**EXERCISE DATA**
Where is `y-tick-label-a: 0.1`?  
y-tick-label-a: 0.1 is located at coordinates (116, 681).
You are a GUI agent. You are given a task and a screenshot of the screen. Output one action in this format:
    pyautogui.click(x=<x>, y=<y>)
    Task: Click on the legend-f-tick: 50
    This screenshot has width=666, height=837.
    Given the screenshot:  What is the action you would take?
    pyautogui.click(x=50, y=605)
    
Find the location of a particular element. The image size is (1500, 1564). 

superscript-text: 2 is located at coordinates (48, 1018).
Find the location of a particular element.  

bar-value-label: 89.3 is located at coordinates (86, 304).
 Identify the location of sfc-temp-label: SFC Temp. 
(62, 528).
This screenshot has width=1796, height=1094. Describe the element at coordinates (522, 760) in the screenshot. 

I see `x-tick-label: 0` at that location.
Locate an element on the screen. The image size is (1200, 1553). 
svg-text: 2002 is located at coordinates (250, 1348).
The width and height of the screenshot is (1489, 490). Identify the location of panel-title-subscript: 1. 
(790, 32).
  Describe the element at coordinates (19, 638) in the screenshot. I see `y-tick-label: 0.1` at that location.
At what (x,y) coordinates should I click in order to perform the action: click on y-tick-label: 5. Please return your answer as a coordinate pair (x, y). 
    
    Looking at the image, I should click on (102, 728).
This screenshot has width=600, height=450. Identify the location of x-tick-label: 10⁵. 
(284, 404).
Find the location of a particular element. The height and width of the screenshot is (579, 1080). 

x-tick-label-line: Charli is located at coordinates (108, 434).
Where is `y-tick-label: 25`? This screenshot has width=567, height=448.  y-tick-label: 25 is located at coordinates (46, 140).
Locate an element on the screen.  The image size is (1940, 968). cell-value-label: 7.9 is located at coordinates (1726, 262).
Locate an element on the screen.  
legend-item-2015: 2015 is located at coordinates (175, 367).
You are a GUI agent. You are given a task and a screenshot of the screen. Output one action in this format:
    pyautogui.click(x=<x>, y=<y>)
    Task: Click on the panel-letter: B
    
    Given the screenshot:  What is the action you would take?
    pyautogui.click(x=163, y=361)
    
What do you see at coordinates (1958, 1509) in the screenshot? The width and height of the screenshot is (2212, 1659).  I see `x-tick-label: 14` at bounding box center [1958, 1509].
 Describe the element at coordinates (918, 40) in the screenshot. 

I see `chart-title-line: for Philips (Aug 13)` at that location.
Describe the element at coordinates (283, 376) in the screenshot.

**INSTRUCTIONS TO FOLLOW**
Render the listing above as a JSON list of strings, one string per line, leaving out blank lines.

**EXERCISE RESULT**
[
  "Where is `y-tick-label-a: 0.1`?  ",
  "y-tick-label-a: 0.1 is located at coordinates (116, 681).",
  "You are a GUI agent. You are given a task and a screenshot of the screen. Output one action in this format:",
  "    pyautogui.click(x=<x>, y=<y>)",
  "    Task: Click on the legend-f-tick: 50",
  "    This screenshot has width=666, height=837.",
  "    Given the screenshot:  What is the action you would take?",
  "    pyautogui.click(x=50, y=605)",
  "Find the location of a particular element. The image size is (1500, 1564). ",
  "superscript-text: 2 is located at coordinates (48, 1018).",
  "Find the location of a particular element.  ",
  "bar-value-label: 89.3 is located at coordinates (86, 304).",
  " Identify the location of sfc-temp-label: SFC Temp. ",
  "(62, 528).",
  "This screenshot has width=1796, height=1094. Describe the element at coordinates (522, 760) in the screenshot. ",
  "I see `x-tick-label: 0` at that location.",
  "Locate an element on the screen. The image size is (1200, 1553). ",
  "svg-text: 2002 is located at coordinates (250, 1348).",
  "The width and height of the screenshot is (1489, 490). Identify the location of panel-title-subscript: 1. ",
  "(790, 32).",
  "  Describe the element at coordinates (19, 638) in the screenshot. I see `y-tick-label: 0.1` at that location.",
  "At what (x,y) coordinates should I click in order to perform the action: click on y-tick-label: 5. Please return your answer as a coordinate pair (x, y). ",
  "    Looking at the image, I should click on (102, 728).",
  "This screenshot has width=600, height=450. Identify the location of x-tick-label: 10⁵. ",
  "(284, 404).",
  "Find the location of a particular element. The height and width of the screenshot is (579, 1080). ",
  "x-tick-label-line: Charli is located at coordinates (108, 434).",
  "Where is `y-tick-label: 25`? This screenshot has width=567, height=448.  y-tick-label: 25 is located at coordinates (46, 140).",
  "Locate an element on the screen.  The image size is (1940, 968). cell-value-label: 7.9 is located at coordinates (1726, 262).",
  "Locate an element on the screen.  ",
  "legend-item-2015: 2015 is located at coordinates (175, 367).",
  "You are a GUI agent. You are given a task and a screenshot of the screen. Output one action in this format:",
  "    pyautogui.click(x=<x>, y=<y>)",
  "    Task: Click on the panel-letter: B",
  "    Given the screenshot:  What is the action you would take?",
  "    pyautogui.click(x=163, y=361)",
  "What do you see at coordinates (1958, 1509) in the screenshot? The width and height of the screenshot is (2212, 1659).  I see `x-tick-label: 14` at bounding box center [1958, 1509].",
  " Describe the element at coordinates (918, 40) in the screenshot. ",
  "I see `chart-title-line: for Philips (Aug 13)` at that location.",
  "Describe the element at coordinates (283, 376) in the screenshot."
]